You got off easy because Lord Crash was in the car with me. Take note though, If I see you again, I will ram your motherfucking ass with my SUV until you are dangling over the motherfucking expressway, spilling your favorite coffee and shitting your designer fucking pants....I have 4WD, do NOT fuck with me.
Piss Off dickweed.


  1. You got to love those ass bandits for pulling that kind of crap off. I also love the fuckers who are yelling into their cell phone when driving who don't watch over their shoulder and almost side swipe you. To them a most heart felt FUCK YOU I WILL FUCKING MURDER YOU

  2. Nice rant Duchess. I know I would have to blow off steam (and smoke a couple of spliffs) after a 3 1/2 hr commute filled with pot holes, donut swilling morons, and BMW driving shitheads.

  3. oh fucking shit... I think I'm in love....

  4. OMG, you fucking crack me up. I want to be in the car with you next time this shit happens because I think between the 2 of us, we could make the news.

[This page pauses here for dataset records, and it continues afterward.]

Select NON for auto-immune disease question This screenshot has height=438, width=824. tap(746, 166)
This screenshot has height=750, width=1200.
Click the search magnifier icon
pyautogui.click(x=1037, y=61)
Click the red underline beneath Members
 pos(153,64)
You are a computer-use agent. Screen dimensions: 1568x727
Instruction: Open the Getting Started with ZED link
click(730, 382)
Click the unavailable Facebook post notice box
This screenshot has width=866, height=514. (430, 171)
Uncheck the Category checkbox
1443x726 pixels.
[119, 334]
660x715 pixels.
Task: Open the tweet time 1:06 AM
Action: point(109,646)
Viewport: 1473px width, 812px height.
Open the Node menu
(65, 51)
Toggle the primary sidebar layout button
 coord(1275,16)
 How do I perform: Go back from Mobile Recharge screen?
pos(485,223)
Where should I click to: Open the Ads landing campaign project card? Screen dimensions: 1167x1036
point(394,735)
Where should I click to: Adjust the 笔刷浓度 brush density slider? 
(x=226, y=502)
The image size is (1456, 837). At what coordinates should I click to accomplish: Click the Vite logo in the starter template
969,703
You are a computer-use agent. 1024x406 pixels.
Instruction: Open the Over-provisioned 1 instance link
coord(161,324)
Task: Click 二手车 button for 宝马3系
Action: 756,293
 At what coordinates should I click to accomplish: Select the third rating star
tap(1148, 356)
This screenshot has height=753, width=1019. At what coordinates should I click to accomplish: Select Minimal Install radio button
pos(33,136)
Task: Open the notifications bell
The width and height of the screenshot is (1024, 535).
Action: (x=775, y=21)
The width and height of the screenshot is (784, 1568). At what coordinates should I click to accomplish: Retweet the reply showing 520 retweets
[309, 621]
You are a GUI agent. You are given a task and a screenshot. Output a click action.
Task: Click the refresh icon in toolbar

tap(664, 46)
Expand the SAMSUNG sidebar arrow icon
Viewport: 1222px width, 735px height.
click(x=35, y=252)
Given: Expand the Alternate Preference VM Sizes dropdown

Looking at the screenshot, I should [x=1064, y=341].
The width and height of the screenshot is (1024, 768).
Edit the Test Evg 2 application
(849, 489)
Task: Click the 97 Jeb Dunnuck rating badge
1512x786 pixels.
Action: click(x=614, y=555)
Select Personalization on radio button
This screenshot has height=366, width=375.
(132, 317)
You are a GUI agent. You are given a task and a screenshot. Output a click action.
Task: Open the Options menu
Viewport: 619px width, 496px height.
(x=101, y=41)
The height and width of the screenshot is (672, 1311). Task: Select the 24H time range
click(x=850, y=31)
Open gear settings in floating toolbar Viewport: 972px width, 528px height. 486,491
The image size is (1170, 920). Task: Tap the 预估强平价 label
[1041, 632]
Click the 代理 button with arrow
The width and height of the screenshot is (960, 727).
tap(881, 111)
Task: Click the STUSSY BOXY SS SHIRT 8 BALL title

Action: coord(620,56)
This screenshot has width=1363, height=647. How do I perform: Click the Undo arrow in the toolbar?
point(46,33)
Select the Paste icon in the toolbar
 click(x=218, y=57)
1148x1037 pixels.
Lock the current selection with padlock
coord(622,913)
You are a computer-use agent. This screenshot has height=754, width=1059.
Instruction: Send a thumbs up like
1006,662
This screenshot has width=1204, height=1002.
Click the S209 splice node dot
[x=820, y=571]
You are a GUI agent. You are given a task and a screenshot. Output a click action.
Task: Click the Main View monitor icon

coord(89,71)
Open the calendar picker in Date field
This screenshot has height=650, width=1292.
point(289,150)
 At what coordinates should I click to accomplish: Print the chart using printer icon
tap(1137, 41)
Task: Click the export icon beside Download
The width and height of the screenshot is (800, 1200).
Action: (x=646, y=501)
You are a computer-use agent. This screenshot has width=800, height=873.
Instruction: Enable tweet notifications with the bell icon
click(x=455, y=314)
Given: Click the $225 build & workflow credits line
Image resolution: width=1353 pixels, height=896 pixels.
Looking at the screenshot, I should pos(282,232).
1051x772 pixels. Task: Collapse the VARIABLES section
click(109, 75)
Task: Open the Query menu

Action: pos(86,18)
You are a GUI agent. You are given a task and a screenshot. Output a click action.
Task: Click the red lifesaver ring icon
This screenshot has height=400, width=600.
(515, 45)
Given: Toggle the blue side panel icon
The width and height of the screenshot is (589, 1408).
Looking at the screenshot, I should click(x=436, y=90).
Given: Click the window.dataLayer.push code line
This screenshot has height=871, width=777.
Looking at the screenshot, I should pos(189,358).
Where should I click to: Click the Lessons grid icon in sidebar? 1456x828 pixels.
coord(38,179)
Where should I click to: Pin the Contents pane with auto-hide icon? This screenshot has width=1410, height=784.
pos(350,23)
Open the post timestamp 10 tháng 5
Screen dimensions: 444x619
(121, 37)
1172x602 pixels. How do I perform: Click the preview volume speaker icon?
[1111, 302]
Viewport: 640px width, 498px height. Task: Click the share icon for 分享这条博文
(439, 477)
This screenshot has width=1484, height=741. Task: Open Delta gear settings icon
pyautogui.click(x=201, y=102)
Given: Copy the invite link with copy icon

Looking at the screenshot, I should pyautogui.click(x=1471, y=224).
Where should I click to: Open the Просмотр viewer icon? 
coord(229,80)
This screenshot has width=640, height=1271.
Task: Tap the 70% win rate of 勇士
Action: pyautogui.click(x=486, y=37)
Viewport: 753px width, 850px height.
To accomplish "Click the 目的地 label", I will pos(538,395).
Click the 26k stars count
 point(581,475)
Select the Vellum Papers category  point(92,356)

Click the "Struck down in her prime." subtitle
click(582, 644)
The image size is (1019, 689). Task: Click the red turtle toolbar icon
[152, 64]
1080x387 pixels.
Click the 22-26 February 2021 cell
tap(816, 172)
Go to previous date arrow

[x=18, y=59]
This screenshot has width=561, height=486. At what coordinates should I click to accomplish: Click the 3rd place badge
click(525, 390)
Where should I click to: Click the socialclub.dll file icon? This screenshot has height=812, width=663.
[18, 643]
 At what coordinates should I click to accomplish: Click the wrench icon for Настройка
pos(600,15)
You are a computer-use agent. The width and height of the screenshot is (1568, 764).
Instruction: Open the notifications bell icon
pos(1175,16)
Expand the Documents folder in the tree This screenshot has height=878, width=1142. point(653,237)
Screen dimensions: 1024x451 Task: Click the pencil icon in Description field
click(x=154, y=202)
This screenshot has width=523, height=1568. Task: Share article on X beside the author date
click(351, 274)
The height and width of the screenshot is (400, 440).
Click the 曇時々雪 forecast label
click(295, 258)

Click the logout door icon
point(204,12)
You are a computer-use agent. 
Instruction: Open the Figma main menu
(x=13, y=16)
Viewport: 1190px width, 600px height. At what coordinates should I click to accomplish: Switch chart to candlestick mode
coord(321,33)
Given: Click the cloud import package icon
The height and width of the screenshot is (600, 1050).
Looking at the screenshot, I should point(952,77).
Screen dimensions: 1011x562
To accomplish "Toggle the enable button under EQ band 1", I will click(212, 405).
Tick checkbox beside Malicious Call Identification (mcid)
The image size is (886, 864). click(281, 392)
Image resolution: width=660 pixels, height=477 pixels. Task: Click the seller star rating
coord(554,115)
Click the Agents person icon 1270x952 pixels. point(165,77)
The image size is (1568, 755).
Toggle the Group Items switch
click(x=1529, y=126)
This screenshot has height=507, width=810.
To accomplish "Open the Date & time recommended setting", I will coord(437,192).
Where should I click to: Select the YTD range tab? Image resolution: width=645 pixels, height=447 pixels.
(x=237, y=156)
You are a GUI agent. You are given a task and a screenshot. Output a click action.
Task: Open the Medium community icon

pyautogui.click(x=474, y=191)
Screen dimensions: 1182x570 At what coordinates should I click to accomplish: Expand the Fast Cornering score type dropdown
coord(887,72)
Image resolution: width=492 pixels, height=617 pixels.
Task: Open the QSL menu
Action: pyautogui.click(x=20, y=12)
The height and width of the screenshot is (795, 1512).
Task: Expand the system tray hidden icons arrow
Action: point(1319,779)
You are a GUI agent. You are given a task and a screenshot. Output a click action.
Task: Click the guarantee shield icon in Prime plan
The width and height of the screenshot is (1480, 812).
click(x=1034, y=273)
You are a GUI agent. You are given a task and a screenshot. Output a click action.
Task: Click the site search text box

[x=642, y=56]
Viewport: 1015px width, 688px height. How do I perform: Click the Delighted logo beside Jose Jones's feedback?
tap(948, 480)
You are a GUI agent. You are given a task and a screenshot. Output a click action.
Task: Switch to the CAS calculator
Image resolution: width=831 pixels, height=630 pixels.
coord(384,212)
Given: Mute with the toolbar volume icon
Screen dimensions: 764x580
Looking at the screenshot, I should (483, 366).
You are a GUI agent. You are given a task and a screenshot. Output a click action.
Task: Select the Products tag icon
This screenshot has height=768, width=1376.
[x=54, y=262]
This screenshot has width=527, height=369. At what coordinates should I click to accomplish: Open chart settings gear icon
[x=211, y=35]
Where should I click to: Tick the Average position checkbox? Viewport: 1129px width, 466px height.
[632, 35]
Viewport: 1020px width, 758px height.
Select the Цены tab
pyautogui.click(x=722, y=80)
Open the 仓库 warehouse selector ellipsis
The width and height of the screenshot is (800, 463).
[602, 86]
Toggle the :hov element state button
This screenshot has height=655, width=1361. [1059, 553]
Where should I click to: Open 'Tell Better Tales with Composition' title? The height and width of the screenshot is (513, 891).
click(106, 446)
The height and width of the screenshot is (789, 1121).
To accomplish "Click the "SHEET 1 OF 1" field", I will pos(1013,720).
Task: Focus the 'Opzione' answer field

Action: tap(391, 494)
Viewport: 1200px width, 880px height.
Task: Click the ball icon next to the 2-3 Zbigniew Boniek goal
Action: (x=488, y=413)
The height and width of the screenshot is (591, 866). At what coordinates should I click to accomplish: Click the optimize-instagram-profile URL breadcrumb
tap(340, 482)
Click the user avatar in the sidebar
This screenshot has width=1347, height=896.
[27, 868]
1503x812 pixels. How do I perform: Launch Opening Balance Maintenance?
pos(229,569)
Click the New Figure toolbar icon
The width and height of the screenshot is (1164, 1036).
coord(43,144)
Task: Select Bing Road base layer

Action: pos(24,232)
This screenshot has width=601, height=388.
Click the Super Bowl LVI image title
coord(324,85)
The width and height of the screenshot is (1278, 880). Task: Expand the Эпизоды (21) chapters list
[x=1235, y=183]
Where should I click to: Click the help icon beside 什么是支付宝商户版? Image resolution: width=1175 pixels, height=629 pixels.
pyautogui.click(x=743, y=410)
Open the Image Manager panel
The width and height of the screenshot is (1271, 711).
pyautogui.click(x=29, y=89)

  5. Wolf, Right!? Hate those ass bastards.

    Why Thank you Mike.

    Sir T, such a sweet talker.

    Anytime Dazee, although you may want to leave bail money with someone you trust.

  6. Damn! And I thought I was bad on the road!

  7. I've soooo had flashes of smashing someone over an embankment!!!! Watching them plummet to their assbag-ish douche fucking death!!!

    This why Mr. CB rarely lets me drive unless it absolutely cannot be avoided!!!